Tarea 1 => Según el fragmento sobre el contagio, ¿cuál es uno de los mayores peligros de nuestro tiempo?

Fragmento =>
▶
Con nuestros votos imbéciles

Javier Marías

Uno de los mayores peligros de nuestro tiempo es el contagio, al que estamos expuestos más que nunca -en seguida sabemos lo que ocurre en cualquier parte del mundo y podemos copiarlo-, y en unas sociedades en las que, además, nadie tiene el menor reparo en incurrir en el mimetismo. Y a nadie, desde luego, le compensa ser original e imaginativo, porque resulta muy costoso ir contracorriente. Es el nuestro un tiempo pesado y totalitario y abrumador, al que cada vez se hace más difícil oponer resistencia. Y así, las llamadas "tendencias" se convierten a menudo en tiranías.
◀
Tarea 2 => Devuelve como lista JSON de cadenas, una por línea y sin incluir líneas en blanco, solo las filas que van desde el comienzo de las filas hasta la línea que contiene "Select the column", ambas incluidas.

Filas proporcionadas =>
▶
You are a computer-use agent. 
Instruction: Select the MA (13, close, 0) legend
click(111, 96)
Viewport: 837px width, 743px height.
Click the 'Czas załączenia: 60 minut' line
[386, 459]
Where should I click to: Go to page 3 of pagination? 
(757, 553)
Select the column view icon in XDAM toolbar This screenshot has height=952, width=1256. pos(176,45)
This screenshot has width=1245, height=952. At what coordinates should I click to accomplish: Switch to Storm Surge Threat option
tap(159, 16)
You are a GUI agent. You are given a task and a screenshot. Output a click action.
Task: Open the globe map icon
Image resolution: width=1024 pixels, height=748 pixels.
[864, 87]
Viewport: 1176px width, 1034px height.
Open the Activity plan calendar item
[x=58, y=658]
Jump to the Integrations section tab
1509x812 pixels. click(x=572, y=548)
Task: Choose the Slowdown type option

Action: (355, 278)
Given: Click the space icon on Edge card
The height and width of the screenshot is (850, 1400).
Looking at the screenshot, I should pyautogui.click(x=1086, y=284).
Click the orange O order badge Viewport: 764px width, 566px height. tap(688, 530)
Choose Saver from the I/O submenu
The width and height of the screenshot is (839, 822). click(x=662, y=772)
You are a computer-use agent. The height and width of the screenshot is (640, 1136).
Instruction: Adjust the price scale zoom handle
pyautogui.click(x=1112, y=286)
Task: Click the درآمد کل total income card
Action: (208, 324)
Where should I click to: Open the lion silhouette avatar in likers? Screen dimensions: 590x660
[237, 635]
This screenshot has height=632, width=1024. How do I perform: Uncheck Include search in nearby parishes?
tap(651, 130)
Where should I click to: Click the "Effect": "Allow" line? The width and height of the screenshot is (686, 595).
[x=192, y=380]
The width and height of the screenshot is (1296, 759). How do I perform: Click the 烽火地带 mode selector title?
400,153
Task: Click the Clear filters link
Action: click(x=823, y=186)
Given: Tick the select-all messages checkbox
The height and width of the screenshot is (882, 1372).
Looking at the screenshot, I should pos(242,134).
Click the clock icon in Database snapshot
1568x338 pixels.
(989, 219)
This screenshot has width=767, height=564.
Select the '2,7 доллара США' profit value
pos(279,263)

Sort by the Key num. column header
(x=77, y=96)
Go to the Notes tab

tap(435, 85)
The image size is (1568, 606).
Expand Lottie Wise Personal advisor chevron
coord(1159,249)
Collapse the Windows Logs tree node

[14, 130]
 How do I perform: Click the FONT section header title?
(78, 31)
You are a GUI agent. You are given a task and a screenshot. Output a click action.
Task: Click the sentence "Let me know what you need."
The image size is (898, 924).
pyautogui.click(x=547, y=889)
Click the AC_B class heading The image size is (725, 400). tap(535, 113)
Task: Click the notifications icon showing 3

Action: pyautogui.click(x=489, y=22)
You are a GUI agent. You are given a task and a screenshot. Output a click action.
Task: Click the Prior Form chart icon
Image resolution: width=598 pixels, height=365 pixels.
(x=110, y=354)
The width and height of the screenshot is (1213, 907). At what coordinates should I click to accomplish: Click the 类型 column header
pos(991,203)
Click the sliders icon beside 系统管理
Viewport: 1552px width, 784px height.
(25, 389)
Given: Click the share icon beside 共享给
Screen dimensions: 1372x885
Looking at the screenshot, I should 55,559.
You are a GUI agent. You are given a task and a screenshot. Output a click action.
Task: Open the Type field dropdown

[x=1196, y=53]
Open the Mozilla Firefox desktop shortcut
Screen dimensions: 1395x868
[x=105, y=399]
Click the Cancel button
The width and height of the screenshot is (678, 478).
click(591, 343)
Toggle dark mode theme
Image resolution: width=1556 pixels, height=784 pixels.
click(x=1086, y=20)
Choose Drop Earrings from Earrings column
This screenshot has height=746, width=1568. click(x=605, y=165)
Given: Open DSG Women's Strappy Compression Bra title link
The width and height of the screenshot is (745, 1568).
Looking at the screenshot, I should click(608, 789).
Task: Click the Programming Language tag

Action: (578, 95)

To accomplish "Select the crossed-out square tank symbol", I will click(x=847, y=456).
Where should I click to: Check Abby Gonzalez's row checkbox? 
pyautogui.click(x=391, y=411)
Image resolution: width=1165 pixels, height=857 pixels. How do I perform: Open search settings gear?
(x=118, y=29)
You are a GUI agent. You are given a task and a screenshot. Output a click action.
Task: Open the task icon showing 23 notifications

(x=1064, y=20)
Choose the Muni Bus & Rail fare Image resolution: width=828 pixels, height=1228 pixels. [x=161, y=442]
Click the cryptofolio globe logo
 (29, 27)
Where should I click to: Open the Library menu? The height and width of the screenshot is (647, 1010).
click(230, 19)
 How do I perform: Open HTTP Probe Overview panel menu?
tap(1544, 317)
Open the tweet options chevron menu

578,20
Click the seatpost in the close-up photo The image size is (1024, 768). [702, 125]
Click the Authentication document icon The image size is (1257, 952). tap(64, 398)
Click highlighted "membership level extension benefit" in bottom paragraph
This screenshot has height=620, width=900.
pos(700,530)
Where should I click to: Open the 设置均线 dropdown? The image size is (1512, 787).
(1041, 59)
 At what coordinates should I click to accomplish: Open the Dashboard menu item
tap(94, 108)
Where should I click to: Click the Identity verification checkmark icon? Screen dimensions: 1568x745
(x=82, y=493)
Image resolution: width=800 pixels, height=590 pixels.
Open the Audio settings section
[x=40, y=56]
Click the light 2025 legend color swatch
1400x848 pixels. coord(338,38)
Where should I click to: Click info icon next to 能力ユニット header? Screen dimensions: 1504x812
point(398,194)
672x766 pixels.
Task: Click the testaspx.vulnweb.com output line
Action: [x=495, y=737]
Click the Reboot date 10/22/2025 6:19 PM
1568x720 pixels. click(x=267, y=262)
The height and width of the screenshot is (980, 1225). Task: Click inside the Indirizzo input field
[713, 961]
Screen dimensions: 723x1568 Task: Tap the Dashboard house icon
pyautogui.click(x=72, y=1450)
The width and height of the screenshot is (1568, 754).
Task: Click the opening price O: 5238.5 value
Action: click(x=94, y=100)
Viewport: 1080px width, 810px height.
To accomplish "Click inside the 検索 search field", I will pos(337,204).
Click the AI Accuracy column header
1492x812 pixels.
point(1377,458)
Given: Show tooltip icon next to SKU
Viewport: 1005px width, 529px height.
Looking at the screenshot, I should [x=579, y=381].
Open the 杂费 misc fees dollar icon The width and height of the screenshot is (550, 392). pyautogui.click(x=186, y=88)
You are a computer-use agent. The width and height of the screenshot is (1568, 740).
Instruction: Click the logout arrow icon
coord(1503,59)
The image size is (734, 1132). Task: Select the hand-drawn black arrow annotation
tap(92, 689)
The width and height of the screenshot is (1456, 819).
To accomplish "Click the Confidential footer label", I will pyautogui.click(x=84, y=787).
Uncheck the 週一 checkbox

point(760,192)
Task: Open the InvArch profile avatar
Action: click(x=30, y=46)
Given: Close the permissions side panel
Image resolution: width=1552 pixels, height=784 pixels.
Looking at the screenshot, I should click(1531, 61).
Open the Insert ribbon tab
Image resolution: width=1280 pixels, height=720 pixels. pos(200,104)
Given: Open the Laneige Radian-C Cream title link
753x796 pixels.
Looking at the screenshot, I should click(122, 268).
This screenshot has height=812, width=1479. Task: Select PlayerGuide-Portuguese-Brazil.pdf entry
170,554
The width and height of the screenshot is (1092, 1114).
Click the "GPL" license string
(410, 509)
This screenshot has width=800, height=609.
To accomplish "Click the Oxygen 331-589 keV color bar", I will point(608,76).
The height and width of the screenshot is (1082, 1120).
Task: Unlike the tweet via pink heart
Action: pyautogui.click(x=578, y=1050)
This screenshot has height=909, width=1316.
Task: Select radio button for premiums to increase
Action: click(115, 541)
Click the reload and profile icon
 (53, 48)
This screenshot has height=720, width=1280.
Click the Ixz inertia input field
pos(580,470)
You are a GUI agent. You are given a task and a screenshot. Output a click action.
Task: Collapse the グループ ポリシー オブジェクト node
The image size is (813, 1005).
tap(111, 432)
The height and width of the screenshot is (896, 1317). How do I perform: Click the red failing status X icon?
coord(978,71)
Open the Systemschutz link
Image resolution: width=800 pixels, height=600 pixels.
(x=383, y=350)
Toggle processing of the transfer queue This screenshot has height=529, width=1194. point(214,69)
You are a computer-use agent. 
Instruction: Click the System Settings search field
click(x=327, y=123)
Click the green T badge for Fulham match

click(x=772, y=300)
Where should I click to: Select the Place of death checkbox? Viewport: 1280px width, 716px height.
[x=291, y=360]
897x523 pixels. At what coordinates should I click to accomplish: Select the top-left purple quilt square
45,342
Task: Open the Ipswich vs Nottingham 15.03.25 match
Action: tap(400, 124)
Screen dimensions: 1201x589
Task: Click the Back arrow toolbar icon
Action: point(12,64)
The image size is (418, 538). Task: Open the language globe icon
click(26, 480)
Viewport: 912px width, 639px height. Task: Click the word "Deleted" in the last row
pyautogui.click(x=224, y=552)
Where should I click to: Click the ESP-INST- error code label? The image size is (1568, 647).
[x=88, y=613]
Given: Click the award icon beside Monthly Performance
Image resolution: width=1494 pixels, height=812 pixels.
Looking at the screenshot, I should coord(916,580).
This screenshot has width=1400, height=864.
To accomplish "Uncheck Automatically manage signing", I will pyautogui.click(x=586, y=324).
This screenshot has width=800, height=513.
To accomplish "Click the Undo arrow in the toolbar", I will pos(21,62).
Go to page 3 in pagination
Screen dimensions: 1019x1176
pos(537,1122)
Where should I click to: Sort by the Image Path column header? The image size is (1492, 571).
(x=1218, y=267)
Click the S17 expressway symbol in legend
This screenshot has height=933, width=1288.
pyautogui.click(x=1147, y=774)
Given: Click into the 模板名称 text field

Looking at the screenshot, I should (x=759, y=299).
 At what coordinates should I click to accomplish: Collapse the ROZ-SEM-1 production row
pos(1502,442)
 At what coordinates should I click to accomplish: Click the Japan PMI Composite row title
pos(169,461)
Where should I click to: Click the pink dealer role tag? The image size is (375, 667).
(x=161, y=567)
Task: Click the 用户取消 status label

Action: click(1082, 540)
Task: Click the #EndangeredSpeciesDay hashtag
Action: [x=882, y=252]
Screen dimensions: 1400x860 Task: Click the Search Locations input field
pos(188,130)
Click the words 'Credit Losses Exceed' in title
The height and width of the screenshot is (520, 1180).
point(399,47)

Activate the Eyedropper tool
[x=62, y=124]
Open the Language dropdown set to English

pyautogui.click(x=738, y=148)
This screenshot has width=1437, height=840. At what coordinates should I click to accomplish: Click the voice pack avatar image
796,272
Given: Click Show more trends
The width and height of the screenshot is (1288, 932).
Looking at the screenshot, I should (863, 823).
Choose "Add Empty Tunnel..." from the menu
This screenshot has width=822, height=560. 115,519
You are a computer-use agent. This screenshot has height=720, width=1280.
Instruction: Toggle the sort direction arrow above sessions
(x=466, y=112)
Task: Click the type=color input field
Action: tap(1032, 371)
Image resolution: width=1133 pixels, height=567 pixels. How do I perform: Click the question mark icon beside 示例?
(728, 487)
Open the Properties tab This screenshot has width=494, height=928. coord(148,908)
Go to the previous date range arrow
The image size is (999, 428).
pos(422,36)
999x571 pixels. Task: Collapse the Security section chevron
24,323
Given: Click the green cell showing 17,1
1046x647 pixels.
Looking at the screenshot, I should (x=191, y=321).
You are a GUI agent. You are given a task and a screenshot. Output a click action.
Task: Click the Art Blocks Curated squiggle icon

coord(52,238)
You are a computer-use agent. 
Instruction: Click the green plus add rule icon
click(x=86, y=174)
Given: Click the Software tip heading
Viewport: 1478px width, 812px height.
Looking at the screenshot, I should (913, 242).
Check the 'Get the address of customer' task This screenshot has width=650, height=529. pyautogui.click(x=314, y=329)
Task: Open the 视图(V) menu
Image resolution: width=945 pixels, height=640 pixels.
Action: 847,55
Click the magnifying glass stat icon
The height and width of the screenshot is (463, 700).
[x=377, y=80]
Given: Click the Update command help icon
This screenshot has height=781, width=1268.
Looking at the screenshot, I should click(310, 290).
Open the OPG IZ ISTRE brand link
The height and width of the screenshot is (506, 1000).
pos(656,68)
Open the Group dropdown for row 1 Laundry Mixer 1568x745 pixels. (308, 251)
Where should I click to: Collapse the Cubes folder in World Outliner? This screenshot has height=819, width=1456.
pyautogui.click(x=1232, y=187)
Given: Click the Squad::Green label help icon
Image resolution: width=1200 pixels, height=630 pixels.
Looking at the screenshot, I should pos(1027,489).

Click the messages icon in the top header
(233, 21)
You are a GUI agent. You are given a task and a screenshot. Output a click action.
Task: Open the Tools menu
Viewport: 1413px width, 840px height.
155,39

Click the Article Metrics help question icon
◀
Respuesta 1 => El contagio.

Respuesta 2 =>
[
  "You are a computer-use agent. ",
  "Instruction: Select the MA (13, close, 0) legend",
  "click(111, 96)",
  "Viewport: 837px width, 743px height.",
  "Click the 'Czas załączenia: 60 minut' line",
  "[386, 459]",
  "Where should I click to: Go to page 3 of pagination? ",
  "(757, 553)",
  "Select the column view icon in XDAM toolbar This screenshot has height=952, width=1256. pos(176,45)"
]